Mañana nos llevan a New Orleáns. Parece que ha pasado algo grave. Un huracán. Me molesta un poco que los directivos de Orpheus parezcan más interesados en dar una buena imagen que en ayudar realmente. Envían a tres crisoles para ayudar en lo que podamos, y probablemente no seamos los únicos que acudamos. No me importa mucho la competencia, la verdad. Esto me recuerdo a cuando era joven, y me apuntaba a acampadas y campos de trabajo en los que solo plantábamos árboles, montábamos pequeños parques para niños en zonas menos favorecidas y cosas así, solo que esta vez vamos a hacer algo de verdad. Solo espero que la burocracia no se meta mucho de por medio.
Connor está aún tenso con todo lo que le pasó con el encontronazo de “Otra Vida”, pero seguro que al estar allí puede reordenar prioridades y colocar cada cosa en su sitio.
Debería hablar con O’Sullivan y ser algo más sincera con él. Pero no sé por donde empezar. Y a la vez tengo que tener cuidado de que todo esto no estropee las relaciones dentro del crisol con partidismos absurdos donde en realidad no ha pasado nada serio. ¿o si? Me estoy haciendo un lío.
Vale… y como demonios se lo digo?
O`Sulivan… Derek… No, ese nombre no, no le gusta su nombre de Pila. Sully? Tampoco. No puedo tener un tono tan íntimo como ese. O’Sulivan entonces.

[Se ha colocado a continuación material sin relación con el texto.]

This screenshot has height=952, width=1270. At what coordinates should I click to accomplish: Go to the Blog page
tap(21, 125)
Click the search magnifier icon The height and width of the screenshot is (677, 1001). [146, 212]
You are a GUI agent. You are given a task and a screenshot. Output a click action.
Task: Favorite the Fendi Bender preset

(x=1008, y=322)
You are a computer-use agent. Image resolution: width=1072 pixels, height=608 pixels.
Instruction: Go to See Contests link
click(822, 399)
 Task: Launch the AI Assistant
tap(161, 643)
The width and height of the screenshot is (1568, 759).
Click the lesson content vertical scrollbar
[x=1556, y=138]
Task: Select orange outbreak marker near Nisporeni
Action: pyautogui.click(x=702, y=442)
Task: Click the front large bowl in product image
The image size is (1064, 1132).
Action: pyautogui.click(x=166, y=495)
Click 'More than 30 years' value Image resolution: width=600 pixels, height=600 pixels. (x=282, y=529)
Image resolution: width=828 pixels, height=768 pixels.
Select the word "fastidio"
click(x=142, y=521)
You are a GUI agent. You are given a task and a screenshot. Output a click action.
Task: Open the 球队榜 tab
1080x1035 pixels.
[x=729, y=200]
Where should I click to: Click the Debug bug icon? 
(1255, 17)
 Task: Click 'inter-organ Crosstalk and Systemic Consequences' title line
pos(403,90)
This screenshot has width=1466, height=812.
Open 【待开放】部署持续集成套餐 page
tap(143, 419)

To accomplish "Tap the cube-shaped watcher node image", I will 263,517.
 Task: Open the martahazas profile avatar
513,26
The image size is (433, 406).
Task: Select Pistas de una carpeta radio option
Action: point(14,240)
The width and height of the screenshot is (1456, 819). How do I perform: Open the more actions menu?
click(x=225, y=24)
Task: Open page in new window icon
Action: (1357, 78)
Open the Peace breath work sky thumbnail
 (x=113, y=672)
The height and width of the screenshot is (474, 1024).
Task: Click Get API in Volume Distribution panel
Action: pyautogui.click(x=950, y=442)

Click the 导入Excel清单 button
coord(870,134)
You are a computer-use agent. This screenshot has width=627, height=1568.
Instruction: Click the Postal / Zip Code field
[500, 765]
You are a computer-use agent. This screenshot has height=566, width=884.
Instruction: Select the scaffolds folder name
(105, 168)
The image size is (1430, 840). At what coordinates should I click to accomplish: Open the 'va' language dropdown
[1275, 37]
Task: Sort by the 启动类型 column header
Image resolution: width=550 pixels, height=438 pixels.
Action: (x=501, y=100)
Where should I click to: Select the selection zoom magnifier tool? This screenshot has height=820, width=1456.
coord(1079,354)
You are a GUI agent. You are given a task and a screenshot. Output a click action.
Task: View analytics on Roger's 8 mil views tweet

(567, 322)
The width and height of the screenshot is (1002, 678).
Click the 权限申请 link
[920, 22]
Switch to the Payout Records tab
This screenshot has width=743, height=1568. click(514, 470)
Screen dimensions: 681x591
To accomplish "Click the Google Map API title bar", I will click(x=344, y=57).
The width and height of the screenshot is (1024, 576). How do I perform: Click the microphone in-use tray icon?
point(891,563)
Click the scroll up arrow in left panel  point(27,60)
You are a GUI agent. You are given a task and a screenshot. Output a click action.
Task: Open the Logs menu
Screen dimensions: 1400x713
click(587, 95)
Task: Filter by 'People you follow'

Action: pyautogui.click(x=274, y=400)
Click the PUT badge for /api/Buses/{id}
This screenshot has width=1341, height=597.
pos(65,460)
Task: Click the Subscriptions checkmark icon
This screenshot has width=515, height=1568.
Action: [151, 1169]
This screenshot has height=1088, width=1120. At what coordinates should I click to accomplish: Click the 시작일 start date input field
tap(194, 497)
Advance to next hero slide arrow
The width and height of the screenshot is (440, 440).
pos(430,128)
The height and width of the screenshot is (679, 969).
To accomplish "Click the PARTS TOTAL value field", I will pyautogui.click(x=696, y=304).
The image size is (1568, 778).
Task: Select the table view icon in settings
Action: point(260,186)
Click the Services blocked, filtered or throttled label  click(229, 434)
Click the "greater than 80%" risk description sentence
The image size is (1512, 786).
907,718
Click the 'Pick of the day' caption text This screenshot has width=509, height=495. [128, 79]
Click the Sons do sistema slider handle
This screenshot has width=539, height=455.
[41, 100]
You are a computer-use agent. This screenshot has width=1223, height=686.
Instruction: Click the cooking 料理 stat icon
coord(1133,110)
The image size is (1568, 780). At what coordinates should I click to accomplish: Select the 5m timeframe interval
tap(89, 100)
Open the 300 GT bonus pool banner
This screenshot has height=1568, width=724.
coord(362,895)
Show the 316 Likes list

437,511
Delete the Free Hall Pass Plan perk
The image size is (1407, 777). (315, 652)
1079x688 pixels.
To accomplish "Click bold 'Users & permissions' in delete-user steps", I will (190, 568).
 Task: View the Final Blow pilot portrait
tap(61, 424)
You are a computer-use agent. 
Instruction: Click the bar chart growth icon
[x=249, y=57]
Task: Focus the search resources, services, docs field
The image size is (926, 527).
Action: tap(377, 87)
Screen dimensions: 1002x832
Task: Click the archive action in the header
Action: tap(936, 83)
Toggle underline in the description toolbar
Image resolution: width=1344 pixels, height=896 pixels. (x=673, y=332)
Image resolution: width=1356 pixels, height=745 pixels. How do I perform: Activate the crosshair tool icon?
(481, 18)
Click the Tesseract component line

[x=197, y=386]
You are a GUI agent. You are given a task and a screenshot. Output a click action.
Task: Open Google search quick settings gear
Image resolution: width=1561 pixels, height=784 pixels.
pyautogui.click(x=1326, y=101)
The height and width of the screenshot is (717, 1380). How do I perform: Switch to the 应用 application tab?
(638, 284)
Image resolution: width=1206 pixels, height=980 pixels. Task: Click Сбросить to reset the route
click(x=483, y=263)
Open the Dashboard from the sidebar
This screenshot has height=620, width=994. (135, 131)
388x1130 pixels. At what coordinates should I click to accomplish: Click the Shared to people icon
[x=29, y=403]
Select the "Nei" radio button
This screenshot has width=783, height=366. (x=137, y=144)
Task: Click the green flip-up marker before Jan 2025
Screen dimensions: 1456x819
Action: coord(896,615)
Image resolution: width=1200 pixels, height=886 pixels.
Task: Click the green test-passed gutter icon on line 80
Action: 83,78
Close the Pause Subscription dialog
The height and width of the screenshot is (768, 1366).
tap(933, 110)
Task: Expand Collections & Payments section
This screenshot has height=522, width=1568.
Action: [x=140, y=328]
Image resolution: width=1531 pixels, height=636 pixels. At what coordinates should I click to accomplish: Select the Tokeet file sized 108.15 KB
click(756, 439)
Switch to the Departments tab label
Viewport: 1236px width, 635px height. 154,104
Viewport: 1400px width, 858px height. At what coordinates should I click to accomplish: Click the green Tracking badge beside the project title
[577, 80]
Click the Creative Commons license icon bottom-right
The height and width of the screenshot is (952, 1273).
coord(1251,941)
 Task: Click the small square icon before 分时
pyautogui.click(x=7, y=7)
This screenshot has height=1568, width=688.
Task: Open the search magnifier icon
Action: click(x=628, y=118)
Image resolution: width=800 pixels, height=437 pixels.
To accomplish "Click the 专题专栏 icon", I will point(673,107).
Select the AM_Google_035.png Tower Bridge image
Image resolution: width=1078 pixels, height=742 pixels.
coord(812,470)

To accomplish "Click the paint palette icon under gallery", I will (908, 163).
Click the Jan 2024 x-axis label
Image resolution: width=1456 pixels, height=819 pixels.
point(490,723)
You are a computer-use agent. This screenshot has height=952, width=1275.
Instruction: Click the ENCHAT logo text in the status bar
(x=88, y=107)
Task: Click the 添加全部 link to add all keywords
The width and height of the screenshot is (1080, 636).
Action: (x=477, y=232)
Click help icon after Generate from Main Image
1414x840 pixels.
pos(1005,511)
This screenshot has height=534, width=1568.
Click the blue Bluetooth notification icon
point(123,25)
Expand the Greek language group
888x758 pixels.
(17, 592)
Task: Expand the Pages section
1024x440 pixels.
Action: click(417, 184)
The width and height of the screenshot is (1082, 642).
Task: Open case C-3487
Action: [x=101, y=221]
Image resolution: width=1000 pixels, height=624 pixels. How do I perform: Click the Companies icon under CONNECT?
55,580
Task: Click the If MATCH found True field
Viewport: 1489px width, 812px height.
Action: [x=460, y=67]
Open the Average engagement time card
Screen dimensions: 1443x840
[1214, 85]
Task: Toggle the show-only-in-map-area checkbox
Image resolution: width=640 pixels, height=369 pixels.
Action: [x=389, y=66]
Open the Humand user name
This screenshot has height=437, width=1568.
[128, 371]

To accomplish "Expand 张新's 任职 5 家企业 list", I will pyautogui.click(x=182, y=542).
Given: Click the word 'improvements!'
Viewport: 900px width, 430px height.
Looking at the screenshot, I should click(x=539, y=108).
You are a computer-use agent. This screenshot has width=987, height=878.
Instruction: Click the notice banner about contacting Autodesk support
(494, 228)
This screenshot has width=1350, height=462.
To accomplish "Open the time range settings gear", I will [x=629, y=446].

Pues O’Sulivan, esto no puede seguir así. Bueno, en realidad no hemos ni empezado, de modo que no es romper romper en sí. Es más bien… Que no podemos dejar que eso ocurra. No puedo dejar que ocurra. No quiero entrometerme en medio de su relación con Rouse. Pedirle que la abandone por mí seria demasiado egoísta, y ya ha tenido tiempo más que de sobra para dejarla si fuera esa su intención, y no lo ha hecho. De modo que no quiere dejarla. Aún si lo hiciera, lo nuestro estaría condenado al fracaso antes de empezar siquiera. He visto dos parejas empezar así, y siempre fue el mismo cuento. Empiezan las dudas de haber cambiado a una persona por otra, que si ella no hacia esto, que si él nunca me exigía aquello… y nunca funciona. Así que no puedo dejar que eso ocurra. Sobra decir que no me puedo conformar con ser el segundo plato de nadie. No necesita explicación. Mi dignidad está primero. Pero no quiero darle la impresión de que es por su culpa, ni de que me ha utilizado. Cada vez estoy más convencida de que eso es lo que está pasando, que me está utilizando, pero prefiero acabar de una forma más diplomática. Quizás si le digo que no tiene ninguna deuda con migo. Ha estado bien, pero no va a repetirse, esas cosas. Si hace falta, hasta diré que lo utilicé en un momento en que echaba de menos la compañía, o algo así. Solo espero que la excusa que me dio aquel día no fuera mentira. Todo aquello de que había discutido con Rose, y que no estaba seguro de que lo suyo fuese a continuar… De hecho, ahora que lo pienso, suena fatal. Osea “He discutido porque sospeché de una llamada, y me creí que me está poniendo los cuernos, por eso he venido a hacer el amor libre con tigo”.
Agg…
No importa. Mente limpia, mente limpia. No quiero pensar ahora en eso, o acabaremos mal.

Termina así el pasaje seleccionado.